§ **Data records**

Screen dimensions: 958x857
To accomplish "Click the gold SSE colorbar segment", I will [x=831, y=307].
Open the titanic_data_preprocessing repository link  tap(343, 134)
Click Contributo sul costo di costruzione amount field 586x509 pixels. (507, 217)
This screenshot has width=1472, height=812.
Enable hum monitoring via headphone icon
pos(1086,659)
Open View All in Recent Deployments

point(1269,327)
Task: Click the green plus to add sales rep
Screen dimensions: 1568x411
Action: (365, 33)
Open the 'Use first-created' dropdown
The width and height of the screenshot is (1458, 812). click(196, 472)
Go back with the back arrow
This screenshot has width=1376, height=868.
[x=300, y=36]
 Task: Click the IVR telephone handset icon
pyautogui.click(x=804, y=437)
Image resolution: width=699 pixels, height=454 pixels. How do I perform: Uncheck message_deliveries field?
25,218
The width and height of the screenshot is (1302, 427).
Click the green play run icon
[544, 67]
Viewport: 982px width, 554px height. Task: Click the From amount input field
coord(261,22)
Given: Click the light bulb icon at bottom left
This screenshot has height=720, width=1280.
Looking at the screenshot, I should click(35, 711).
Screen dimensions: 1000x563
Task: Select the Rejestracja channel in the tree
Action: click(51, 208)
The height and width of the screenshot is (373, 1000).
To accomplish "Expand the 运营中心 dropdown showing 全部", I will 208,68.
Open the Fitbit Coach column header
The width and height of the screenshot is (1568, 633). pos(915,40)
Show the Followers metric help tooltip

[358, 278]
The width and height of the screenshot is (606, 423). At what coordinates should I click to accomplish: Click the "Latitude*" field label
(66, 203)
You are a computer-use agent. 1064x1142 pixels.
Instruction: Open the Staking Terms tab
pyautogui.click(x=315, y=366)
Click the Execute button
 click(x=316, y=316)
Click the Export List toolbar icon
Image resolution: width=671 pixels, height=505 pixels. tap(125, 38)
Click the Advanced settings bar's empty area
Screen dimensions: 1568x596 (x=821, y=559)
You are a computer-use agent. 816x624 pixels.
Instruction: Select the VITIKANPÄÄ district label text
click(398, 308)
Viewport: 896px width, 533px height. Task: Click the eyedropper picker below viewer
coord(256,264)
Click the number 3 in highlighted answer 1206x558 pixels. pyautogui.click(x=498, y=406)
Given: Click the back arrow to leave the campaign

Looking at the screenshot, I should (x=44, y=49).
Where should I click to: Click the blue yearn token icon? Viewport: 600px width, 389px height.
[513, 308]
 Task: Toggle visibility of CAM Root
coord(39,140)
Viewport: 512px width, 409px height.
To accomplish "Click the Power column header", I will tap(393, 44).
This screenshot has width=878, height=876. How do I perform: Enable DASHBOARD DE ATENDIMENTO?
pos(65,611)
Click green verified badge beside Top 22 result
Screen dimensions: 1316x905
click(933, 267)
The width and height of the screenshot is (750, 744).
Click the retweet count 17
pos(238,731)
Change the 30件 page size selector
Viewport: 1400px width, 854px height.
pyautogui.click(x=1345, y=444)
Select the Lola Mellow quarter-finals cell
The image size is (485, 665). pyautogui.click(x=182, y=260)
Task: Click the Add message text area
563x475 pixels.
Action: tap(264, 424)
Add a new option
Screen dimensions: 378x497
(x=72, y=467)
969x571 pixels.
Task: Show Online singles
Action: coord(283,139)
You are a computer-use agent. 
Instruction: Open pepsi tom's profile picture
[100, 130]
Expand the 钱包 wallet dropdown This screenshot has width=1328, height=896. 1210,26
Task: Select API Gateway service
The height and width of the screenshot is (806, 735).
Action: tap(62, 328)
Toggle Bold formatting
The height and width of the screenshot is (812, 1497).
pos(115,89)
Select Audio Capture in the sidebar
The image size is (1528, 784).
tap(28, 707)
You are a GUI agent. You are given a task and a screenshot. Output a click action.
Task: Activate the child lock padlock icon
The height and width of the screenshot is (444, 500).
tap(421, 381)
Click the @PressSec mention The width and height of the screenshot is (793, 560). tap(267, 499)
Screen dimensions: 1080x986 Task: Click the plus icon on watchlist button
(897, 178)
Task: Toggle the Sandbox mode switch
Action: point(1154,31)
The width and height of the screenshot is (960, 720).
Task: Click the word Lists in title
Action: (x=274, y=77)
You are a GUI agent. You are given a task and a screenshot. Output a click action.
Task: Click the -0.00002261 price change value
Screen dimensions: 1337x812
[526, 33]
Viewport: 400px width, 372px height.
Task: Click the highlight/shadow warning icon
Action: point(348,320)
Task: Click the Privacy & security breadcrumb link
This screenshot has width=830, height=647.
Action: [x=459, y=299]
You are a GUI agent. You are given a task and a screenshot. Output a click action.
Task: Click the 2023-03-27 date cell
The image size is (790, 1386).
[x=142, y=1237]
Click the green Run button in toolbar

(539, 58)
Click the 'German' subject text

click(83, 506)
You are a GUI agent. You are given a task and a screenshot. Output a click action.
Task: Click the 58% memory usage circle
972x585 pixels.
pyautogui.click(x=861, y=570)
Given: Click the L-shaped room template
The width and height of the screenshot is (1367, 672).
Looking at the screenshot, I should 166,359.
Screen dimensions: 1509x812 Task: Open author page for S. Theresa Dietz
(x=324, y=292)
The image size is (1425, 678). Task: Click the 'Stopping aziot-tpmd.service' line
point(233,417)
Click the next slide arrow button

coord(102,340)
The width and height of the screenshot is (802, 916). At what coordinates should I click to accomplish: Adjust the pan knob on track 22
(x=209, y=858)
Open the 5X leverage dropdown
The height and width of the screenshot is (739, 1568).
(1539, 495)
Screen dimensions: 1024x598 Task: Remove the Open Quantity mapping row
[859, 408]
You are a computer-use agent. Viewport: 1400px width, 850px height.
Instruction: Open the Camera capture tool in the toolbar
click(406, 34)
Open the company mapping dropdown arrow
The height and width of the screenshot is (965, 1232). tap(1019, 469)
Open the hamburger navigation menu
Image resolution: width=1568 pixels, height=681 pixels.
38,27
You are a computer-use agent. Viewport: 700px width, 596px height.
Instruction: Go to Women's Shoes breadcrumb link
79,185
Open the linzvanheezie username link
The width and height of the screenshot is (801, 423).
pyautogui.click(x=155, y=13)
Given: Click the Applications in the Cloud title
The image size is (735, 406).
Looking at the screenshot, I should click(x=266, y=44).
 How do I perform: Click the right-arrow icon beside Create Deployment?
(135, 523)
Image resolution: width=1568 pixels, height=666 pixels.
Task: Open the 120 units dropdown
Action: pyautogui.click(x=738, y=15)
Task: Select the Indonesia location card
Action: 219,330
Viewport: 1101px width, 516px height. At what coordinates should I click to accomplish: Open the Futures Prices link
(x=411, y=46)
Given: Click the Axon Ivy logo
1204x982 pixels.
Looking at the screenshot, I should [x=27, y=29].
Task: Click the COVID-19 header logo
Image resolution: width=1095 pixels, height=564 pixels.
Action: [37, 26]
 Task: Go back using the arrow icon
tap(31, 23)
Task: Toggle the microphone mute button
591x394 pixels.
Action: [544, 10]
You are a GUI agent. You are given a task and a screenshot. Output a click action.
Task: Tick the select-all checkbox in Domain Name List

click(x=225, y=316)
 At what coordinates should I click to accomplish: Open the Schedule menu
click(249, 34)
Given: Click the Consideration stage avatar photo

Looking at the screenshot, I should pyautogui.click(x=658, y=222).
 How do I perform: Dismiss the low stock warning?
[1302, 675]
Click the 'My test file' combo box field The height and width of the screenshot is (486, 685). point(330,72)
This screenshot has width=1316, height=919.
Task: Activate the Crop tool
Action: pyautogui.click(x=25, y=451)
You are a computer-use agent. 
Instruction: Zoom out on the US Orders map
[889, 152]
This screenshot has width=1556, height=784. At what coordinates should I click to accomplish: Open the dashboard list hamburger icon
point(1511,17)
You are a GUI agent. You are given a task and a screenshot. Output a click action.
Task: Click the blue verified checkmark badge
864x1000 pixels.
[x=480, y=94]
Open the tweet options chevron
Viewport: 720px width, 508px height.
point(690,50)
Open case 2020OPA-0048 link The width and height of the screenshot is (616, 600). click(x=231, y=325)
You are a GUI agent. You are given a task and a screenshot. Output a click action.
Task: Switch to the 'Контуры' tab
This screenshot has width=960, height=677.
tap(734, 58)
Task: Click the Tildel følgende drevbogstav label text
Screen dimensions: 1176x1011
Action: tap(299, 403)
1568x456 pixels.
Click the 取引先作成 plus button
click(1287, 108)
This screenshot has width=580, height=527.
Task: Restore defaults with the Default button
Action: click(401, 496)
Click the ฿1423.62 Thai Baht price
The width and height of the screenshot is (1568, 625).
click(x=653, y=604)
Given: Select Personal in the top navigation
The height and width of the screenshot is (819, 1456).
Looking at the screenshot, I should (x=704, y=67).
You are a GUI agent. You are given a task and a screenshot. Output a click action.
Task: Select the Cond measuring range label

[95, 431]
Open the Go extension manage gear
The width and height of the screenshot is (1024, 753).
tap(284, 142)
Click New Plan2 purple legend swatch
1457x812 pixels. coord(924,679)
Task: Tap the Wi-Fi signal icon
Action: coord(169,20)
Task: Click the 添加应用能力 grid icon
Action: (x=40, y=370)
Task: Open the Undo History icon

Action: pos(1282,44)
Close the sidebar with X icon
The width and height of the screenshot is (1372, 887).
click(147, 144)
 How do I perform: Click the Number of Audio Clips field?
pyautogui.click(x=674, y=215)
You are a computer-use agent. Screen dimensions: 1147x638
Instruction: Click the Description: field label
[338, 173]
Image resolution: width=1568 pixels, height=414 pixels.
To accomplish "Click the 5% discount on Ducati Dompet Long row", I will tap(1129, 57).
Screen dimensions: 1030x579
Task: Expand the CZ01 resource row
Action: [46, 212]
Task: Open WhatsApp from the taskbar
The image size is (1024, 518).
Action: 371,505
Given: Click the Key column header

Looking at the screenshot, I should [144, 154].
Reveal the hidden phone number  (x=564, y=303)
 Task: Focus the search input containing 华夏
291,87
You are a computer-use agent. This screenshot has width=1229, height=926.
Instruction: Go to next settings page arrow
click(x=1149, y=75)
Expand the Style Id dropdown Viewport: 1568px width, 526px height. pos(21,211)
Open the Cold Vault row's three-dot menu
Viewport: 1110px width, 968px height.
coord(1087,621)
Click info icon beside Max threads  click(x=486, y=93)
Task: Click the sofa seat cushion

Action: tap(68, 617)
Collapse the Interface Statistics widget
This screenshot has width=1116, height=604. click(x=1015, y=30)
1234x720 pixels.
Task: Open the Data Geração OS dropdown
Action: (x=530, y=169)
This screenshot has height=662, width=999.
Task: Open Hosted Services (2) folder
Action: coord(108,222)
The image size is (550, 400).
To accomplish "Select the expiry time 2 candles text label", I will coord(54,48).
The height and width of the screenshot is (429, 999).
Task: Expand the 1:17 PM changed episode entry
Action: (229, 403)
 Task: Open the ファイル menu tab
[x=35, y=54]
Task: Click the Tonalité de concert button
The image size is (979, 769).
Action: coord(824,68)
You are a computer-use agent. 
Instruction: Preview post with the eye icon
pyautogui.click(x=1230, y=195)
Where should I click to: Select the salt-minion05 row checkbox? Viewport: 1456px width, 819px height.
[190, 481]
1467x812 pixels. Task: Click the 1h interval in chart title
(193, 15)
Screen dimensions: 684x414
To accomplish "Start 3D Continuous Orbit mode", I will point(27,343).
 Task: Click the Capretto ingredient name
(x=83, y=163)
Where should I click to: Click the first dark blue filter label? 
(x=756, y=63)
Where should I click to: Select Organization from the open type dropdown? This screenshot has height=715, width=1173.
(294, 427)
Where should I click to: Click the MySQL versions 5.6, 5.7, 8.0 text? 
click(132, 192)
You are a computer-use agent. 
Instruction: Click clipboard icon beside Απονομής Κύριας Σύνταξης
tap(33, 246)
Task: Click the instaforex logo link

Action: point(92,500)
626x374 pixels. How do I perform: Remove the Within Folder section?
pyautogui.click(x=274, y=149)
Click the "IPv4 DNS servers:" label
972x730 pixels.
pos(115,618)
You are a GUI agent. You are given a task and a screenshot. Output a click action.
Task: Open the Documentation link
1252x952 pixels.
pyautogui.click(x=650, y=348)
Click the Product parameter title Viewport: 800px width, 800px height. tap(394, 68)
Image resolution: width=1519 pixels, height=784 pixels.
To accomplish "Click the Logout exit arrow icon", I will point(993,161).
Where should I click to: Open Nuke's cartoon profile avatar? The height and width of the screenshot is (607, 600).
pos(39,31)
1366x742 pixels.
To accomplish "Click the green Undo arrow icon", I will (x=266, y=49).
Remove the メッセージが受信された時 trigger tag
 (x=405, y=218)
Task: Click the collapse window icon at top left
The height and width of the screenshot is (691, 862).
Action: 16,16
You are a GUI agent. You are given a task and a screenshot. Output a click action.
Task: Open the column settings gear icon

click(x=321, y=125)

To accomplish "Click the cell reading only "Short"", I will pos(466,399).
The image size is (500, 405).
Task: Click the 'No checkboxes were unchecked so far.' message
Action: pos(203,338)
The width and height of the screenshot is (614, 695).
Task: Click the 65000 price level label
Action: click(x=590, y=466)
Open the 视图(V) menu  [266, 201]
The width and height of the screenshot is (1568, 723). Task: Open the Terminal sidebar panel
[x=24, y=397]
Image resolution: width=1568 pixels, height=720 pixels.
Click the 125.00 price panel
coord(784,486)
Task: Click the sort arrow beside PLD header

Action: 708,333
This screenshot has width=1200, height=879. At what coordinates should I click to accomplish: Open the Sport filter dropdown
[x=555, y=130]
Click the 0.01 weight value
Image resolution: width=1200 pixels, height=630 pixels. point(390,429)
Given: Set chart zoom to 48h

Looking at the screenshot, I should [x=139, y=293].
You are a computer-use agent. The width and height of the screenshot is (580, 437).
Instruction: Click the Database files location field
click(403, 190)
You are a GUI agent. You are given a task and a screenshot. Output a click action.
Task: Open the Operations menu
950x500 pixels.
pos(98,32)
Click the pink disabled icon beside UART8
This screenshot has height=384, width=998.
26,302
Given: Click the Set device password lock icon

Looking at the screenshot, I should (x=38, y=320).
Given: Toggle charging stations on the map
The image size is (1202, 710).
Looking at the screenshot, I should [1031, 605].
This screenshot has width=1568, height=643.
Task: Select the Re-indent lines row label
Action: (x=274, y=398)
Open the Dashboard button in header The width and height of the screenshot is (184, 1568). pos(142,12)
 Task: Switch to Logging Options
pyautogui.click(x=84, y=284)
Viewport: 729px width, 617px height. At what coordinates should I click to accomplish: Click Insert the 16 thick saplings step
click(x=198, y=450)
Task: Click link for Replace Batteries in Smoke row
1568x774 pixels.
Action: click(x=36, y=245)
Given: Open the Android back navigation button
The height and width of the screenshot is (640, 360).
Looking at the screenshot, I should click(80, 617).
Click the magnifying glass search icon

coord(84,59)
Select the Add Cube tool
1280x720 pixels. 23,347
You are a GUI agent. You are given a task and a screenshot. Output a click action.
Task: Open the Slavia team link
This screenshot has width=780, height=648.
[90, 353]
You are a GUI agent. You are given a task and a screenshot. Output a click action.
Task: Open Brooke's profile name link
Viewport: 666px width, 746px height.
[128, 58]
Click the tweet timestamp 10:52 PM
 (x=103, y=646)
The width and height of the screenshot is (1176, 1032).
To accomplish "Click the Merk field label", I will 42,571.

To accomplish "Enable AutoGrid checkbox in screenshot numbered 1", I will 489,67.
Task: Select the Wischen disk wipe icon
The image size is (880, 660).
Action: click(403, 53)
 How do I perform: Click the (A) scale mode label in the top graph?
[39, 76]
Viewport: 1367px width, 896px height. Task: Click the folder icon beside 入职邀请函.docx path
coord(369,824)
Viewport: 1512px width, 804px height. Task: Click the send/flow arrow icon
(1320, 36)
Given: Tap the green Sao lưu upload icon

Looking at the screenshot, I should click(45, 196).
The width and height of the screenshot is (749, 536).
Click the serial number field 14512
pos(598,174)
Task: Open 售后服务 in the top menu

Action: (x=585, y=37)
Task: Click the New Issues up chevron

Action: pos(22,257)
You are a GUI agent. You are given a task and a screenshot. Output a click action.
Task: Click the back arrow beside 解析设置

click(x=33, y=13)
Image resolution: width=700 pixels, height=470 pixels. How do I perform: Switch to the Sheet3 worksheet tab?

§ **Short problem**
Reproduce verbatim the entries between the line holding "Given: Set chart zoom to 48h" and the line holding "click(403, 190)", inclusive.

§ **Output**
Given: Set chart zoom to 48h

Looking at the screenshot, I should [x=139, y=293].
You are a computer-use agent. The width and height of the screenshot is (580, 437).
Instruction: Click the Database files location field
click(403, 190)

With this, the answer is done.